This delightfully tart and sweet pie has a crust made from Meyer Lemon Cookies, a delicious raspberry and lemon filling, and a topping of fresh homemade whipped cream. It’s perfect for spring and summer get-togethers!

INGREDIENTS

2 tubes of Meyer Lemon Cookies
3/4 cup lemon juice, divided
3 egg yolks, lightly beaten
1 tablespoon lemon pulp
6 tablespoons butter, divided

1 cup cold water
1/4 cup cornstarch
1 cup frozen raspberries
2 tablespoons cornstarch
1 cup white sugar
1 cup cold heavy whipping cream

1 cup cold heavy whipping cream
2 tablespoons honey or white sugar
1/2 teaspoon vanilla
Sliced lemons and fresh raspberries (for garnish)

INSTRUCTIONS

To prepare, preheat over to 350 degrees and put a large mixing bowl and a whisk into the freezer (these will be used later to make our whipped cream).

Using a food processor, crush the cookies into fine crumbs. In a mixing bowl, combine crumbs with 5 tablespoons butter and press into a 9-inch pie pan. Bake at 350 for 8-10 minutes, then let cool.

Heat 1 cup of frozen raspberries in a saucepan at medium heat until raspberries start to break down. Add 2 tablespoons cornstarch and stir until the mixture thickens a bit. You still want the texture to be thin enough to pour it out into the pie crust!

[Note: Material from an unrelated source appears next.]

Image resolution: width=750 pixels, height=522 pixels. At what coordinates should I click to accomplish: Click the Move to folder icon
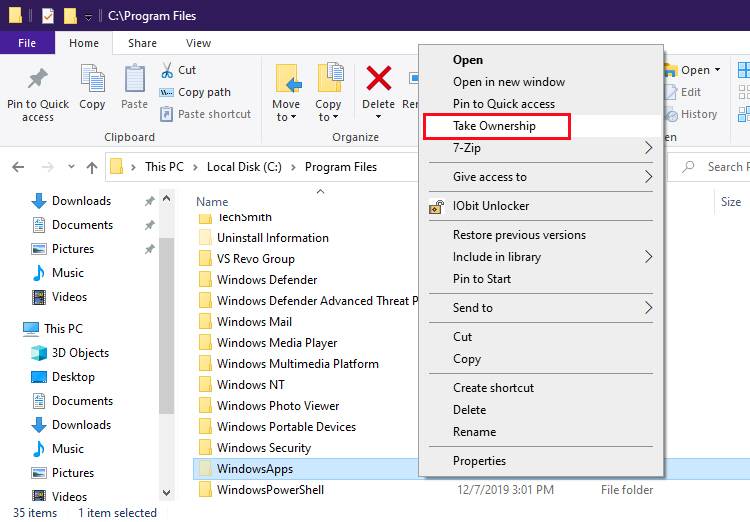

After pouring raspberry mixture into the crust, combine 1 cup sugar and 1/4 cup cornstarch in a saucepan, then slowly add the water and 1/2 cup lemon juice and mix until smooth. Stir in egg yolks, then bring to a boil at high heat for one minute, stirring constantly.

Remove saucepan from heat. Stir in the lemon pulp, 1/4 cup lemon juice, and butter, then pour mixture into pie. Bake for 20 minutes at 350 degrees, then let cool for at least 30 minutes. Refrigerate for at least 3 hours, or overnight.

Shortly before serving, make the whipped cream topping. Place a large mixing bowl and whisk in the freezer to chill for 20 minutes. Then, use bowl to whisk heavy cream, 2 tablespoons sugar, and vanilla at high speed until soft peaks form. Use a spatula to spread into the top of the pie, then garnish with lemon slices, cookies and fresh raspberries.